I zgrozo! winem starcu pijanemu
Przyszła myśl – Greka, posłać do Charemu!...
Czyż prorok skarał obłąkaniem Baszę
Za wychyloną w innych jagód czaszę?...
W cichym ogrodzie za murem Charemu
Z palm liści rosa opada perłami,
Cichy szmer fontann pieniu słowiczemu
Wtóruje tęsknie, gnijąc z kamieniami
I szklanna fala po stopniach z marmuru
Póty podzwania i póty się pieści
Póki nie zejdzie księżyc, i wśród chóru
Słowików – fal jej blaskiem niepopieści;
Tak tęskne serce uderza w boleści
Za tęsknem sercem – lecz ciszej jak woda,
Kiedy w marmurach zginie mu swoboda!...
Wśród róż powoni i cyprysów cienia
Tam jedna róża pobladła wśród ciszy
I kropel rosy – na licu … łez lśnienia!...

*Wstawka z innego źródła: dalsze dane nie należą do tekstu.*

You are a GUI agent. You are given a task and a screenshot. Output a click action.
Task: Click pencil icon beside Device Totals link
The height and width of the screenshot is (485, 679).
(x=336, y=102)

Eufrozyno! nikt skarg twych niesłyszy –
Ona o filar czarnego marmuru
Śnieżne swe czoło oparła w milczeniu
Czy zadumana z palmami do chóru
Myśli się modli … w niemem zadumieniu –
Tak młoda, jednak sokole źrenice,
Dzikie – namiętne jako błyskawice
Mgłą smutku zaszły, że z tem chmurnem czołem
Zdała się raczej niewoli aniołem
Niźli kobiety!... pobladły jej lice
Wśród rzędu kolumn, sama jak kolumna
Ha!... to Greczynka – tak młoda! Tak dumna!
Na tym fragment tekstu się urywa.